Un deuxième problème réside dans les approches très différentes du gouvernement chinois et de l’administration Trump en matière de relations diplomatiques. La bureaucratie chinoise est conservatrice et soumise au protocole, tandis que Trump préfère appeler ses homologues et négocier personnellement. Ce n’est pas ainsi que fonctionnent les dirigeants chinois – ni la plupart des autres dirigeants. D’ailleurs, aucun dirigeant chinois n’a jamais téléphoné à un président américain. La partie chinoise devrait s’attaquer à ce problème. Mais compte tenu de la façon dont Trump a traité les autres dirigeants mondiaux, personne ne recommanderait de changer de cap maintenant. Plutôt que de risquer l’humiliation, Xi Jinping ne rencontrera probablement Trump qu’après que les responsables de rang inférieur des deux camps se seront mis d’accord sur les résultats, conformément à la pratique diplomatique habituelle.
D’autres asymétries institutionnelles pèsent également sur les relations bilatérales. En Chine, le Premier ministre et les vice-Premiers ministres sont responsables de certains aspects de l’économie et du gouvernement – des rôles qui ne correspondent pas exactement à ceux des secrétaires de cabinet américains. Comme il est hors de question de modifier ces systèmes à court terme, les responsables devraient négocier avec leur homologue désigné, tout en rencontrant des responsables de plus haut rang pour s’assurer que les messages passent. C’est pourquoi les administrations américaines précédentes ont créé des mécanismes permettant de réunir les responsables des agences américaines et les vice-Premiers ministres chinois pour des dialogues réguliers. Mais ces forums ont été jugés inefficaces et ont été supprimés.

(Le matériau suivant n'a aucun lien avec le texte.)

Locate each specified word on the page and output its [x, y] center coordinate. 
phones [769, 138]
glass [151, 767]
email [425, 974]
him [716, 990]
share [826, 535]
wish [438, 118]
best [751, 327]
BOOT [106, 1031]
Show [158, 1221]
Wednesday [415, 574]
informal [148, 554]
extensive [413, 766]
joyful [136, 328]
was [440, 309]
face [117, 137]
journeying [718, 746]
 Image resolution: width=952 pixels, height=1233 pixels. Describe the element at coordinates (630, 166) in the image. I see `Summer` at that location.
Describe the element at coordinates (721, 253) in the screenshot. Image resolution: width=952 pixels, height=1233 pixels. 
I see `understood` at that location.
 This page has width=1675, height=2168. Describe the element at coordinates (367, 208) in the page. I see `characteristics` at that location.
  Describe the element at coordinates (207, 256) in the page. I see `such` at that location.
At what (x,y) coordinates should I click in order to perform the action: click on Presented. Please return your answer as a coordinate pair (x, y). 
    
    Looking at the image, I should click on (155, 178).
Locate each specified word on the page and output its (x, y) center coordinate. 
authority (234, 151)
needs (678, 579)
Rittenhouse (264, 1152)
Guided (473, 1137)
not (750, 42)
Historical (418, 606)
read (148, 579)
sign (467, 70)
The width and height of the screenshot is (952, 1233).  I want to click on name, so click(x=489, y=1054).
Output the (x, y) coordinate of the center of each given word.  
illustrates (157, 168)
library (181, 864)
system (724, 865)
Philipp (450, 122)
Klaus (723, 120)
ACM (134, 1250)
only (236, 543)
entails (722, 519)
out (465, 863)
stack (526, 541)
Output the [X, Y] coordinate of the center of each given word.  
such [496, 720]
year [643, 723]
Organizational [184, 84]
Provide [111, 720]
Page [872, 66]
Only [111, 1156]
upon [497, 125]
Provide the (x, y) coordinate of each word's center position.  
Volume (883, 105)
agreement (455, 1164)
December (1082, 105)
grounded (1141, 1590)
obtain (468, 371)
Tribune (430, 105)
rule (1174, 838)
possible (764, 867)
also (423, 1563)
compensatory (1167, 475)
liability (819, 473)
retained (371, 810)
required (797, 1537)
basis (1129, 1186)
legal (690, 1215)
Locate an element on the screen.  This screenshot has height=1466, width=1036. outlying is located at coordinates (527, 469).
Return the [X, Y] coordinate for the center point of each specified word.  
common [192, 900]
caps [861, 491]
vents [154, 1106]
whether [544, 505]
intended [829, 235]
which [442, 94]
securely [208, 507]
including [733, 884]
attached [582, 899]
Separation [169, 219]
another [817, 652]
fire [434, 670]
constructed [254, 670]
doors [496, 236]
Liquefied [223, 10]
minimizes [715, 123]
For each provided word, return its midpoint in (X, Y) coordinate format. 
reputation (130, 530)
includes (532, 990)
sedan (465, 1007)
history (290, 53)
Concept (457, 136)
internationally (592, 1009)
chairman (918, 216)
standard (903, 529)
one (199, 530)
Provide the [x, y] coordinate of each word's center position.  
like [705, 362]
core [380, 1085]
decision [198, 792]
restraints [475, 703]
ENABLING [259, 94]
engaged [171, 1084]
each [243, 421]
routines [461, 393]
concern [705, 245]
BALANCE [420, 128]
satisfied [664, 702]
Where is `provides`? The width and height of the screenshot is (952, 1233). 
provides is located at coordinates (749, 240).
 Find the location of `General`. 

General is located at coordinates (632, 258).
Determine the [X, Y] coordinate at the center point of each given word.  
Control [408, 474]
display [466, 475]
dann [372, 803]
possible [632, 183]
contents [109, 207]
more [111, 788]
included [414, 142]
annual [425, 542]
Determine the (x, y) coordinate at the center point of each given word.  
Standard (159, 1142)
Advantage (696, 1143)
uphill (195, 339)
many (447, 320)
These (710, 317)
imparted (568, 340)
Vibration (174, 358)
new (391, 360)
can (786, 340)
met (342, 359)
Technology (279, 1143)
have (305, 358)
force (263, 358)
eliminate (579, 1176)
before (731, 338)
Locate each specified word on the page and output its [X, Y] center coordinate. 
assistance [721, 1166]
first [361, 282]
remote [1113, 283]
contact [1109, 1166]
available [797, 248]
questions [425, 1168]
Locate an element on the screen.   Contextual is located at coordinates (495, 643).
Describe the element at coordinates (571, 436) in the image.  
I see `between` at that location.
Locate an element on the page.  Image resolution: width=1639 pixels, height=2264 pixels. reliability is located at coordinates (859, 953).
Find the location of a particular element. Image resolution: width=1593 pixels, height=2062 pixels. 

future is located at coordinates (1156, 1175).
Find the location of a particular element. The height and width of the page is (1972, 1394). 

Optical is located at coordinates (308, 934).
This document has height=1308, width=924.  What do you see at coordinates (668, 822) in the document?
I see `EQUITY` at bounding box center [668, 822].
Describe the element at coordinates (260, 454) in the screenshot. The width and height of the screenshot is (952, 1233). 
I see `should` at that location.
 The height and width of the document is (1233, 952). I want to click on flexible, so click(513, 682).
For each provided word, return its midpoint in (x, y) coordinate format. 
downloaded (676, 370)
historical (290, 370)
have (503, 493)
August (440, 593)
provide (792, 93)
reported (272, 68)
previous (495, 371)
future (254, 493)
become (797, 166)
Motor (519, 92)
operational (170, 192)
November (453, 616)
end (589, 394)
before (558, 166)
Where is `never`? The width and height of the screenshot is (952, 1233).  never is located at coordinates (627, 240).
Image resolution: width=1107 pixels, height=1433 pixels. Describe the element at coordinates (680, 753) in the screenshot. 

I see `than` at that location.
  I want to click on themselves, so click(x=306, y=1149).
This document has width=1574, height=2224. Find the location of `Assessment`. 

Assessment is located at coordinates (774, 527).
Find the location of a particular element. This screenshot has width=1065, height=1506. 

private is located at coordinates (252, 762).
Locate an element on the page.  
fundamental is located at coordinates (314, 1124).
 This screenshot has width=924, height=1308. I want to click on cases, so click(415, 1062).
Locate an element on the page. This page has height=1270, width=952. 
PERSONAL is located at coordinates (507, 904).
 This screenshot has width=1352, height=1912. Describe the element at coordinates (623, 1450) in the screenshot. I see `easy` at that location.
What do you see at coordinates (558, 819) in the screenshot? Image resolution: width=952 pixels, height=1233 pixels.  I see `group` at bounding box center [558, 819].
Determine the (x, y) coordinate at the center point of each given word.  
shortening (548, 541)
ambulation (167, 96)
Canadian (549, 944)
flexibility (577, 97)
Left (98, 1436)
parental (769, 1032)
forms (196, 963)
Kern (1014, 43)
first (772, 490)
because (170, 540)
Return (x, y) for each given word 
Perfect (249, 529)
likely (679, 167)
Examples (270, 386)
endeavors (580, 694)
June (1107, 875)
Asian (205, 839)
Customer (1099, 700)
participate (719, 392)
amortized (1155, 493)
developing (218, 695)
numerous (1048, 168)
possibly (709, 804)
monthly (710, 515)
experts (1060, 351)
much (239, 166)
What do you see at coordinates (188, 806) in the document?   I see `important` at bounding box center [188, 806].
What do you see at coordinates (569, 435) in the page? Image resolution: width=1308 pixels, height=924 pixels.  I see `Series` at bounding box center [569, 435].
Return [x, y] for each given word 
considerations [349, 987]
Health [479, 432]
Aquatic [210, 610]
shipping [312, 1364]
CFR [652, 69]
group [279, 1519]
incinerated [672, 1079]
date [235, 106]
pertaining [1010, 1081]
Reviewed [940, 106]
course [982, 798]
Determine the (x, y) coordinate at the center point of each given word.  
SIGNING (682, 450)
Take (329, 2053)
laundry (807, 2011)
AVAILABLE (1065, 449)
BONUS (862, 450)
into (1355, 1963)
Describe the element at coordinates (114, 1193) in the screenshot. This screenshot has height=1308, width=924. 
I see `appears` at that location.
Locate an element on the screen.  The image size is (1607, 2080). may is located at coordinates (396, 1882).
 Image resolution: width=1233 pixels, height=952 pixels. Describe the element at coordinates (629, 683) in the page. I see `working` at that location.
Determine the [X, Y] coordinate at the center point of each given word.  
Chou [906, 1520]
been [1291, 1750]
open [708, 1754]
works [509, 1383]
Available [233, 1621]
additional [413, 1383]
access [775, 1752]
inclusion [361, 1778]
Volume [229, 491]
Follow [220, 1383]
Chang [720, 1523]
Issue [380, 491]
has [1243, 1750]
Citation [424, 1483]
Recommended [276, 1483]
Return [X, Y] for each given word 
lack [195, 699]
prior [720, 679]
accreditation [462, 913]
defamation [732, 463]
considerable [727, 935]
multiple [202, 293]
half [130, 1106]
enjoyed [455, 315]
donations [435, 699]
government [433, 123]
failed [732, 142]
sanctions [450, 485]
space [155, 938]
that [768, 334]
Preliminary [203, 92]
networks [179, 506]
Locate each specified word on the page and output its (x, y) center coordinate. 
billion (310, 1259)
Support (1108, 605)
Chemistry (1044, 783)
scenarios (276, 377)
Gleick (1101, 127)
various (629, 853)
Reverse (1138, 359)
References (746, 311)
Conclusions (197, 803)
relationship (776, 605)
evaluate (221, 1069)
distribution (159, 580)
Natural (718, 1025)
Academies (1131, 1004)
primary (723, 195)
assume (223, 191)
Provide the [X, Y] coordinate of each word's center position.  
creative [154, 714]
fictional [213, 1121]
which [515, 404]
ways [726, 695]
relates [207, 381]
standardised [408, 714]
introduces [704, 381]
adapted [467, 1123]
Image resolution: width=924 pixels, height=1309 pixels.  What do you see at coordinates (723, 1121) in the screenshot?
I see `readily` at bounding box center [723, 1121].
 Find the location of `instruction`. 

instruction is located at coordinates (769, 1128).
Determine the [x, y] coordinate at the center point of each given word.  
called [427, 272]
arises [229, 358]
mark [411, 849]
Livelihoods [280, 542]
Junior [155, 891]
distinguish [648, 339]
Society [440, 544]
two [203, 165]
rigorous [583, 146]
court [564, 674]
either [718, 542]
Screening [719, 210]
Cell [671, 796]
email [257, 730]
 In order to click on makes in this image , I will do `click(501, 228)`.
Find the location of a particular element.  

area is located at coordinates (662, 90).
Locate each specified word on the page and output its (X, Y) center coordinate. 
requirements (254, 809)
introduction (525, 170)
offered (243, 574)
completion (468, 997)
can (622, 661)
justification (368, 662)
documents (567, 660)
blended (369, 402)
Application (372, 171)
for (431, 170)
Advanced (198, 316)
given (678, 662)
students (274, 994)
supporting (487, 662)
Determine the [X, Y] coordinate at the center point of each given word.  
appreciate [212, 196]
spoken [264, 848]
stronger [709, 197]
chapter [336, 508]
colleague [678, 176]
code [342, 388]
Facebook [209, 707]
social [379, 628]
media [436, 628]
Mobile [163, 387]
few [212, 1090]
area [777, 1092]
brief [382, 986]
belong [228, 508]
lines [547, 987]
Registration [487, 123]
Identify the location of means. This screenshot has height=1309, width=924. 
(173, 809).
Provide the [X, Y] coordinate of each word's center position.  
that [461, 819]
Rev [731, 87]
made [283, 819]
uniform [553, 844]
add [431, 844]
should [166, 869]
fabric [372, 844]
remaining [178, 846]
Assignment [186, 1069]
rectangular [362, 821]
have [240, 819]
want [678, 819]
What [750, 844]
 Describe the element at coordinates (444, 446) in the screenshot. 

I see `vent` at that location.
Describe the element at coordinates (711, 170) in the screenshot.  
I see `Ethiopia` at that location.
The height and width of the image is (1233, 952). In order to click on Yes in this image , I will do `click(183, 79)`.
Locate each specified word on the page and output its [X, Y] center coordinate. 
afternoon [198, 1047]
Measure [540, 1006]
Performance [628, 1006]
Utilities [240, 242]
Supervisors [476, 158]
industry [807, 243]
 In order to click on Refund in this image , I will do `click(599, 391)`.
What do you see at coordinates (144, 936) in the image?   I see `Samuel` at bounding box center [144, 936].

Les Chinois ont demandé à l’administration Trump de désigner un interlocuteur privilégié pour négocier. L’interlocuteur pour de telles négociations commerciales serait normalement le représentant américain au Commerce, comme ce fut le cas lors du premier mandat de Trump. Mais cette fois-ci, le programme commercial des États-Unis avec la Chine est si confus et les objectifs affichés si vastes – du rééquilibrage du commerce mondial à l’arrêt des flux de fentanyl, en passant par la réindustrialisation de l’Amérique et la génération de revenus – que l’USTR serait dépassé.
Cette confusion constitue le principal obstacle aux négociations commerciales entre les États-Unis et la Chine. L’administration souhaite-t-elle augmenter les recettes, restaurer l’industrie manufacturière américaine, créer des emplois, remédier aux déséquilibres mondiaux, réduire la dette américaine, renforcer la sécurité, freiner l’essor de la Chine, ou une combinaison de ces objectifs ?
La question la plus fondamentale est peut-être de savoir si Trump souhaite un accord ou un découplage. Dans le second cas, la Chine n’a aucune raison de négocier. En revanche, dans le premier cas, Trump devrait exprimer clairement ses souhaits et les deux parties devraient entamer des discussions sérieuses. Un embargo de facto sur les échanges bilatéraux serait dévastateur pour les deux économies, et les responsables devraient tout mettre en œuvre pour sauver la situation. L’impasse actuelle ne profite finalement à personne.
Susan Thornton, ancienne secrétaire d’État adjointe par intérim des États-Unis pour les affaires de l’Asie de l’Est et du Pacifique, est chercheuse principale au Paul Tsai China Center de la faculté de droit de Yale.